If you have any questions after reading through everything, please be sure to ask!

Glad you decided to join us and looking forward to seeing you around the forums.

:wave:*


----------



## StarlingWings (Mar 15, 2013)

It certainly is possible  Many members have females who talk  

My girl Mallorn doesn't talk but she mimics everything, from the microwave to me whistling to the cooing of the dove  
Aluz has given you great advice concerning each bird's aptitude for words 

By the way, the links Deborah posted above are almost all the basic stickies you should read that I mentioned in my other post :thumbsup:


----------



## Budgielicious (Jan 25, 2016)

Thanks everyone! I have recently become a first time budgie companion to what I initially believed to be a baby male (named Nidge after an Irish tv character) but I believe Nidge could potentially become a nidgette as although his cere is currently very pink and slightly translucent, it's looking like white rings are appearing around his nostrils. I would love to try to teach him/her to talk in the future so we will see how it pans out. Nidge is very chirpy and brave, I picked him as his character showed straight through in the pet shop I work in as soon as the New babies arrived.
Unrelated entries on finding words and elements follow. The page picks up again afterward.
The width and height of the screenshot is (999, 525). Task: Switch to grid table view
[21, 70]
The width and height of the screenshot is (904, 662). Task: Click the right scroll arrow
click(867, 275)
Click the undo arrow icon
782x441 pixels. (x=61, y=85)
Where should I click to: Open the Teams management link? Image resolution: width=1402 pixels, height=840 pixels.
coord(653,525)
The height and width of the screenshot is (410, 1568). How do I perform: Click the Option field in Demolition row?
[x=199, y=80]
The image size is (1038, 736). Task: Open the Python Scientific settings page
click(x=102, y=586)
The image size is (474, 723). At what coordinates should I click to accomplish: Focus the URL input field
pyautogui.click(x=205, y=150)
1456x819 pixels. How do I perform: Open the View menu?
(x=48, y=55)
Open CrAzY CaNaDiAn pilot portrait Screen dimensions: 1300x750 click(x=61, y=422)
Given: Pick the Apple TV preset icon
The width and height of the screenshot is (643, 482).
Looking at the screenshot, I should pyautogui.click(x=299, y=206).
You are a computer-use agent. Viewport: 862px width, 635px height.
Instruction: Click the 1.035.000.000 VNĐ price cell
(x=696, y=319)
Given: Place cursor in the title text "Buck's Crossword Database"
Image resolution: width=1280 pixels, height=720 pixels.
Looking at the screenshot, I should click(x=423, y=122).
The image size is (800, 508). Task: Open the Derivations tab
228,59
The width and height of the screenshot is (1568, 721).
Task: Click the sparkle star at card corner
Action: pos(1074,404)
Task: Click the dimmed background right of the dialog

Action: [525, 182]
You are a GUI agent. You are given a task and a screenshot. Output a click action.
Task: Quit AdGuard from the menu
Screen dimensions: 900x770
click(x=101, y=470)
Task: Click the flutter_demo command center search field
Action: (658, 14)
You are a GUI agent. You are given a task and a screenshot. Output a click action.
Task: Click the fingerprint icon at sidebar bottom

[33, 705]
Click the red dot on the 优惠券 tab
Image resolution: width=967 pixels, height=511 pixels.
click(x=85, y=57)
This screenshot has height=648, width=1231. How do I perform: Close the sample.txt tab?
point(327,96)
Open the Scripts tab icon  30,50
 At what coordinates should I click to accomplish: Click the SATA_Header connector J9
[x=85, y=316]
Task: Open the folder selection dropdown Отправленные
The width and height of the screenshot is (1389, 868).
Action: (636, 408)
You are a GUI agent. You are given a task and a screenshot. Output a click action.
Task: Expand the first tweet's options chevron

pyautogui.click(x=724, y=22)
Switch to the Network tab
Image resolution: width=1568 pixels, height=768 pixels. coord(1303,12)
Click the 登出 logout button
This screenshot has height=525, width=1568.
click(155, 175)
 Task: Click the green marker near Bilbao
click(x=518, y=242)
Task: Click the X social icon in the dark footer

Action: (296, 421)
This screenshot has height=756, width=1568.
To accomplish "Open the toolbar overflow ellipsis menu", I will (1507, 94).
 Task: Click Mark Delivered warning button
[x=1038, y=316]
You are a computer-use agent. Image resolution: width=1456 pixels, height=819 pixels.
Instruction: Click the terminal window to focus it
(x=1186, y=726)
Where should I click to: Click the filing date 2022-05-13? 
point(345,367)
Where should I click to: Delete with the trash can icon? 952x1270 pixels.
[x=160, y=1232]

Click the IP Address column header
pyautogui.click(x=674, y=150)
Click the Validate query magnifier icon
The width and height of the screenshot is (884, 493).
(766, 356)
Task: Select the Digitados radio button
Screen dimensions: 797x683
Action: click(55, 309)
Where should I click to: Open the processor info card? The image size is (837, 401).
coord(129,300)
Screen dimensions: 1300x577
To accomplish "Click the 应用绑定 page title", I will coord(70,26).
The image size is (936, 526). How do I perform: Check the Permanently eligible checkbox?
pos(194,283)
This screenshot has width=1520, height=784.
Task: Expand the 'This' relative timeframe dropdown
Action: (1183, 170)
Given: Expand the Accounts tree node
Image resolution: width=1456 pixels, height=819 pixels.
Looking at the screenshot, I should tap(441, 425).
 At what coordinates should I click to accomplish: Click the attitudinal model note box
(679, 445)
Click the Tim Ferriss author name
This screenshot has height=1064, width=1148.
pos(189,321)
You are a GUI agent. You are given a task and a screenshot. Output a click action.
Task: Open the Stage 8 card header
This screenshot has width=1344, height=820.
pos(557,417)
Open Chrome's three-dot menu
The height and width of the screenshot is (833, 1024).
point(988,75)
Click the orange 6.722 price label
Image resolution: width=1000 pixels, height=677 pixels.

He's been gone for two days now and is hammering through his toys and seed bell and is very brave when I'm talking / introducing ny Hand into the cage - he flew onto my hand to investigate almost immediately, no biting or agro although he did bite at his cage initially. That could have been as not used to it (came from an aviary breeder)
Sorry to waffle on, I'll post pics when I can get some. Looking forward to what the future holds for us and I'm sure I'll be pestering you guys for more info!
Thanks once again :-D


----------



## ericharris (Feb 25, 2016)

Yes female budgies can talk. And female budgies also have the quality to do mimicry. Train her and do let us know her progress.


----------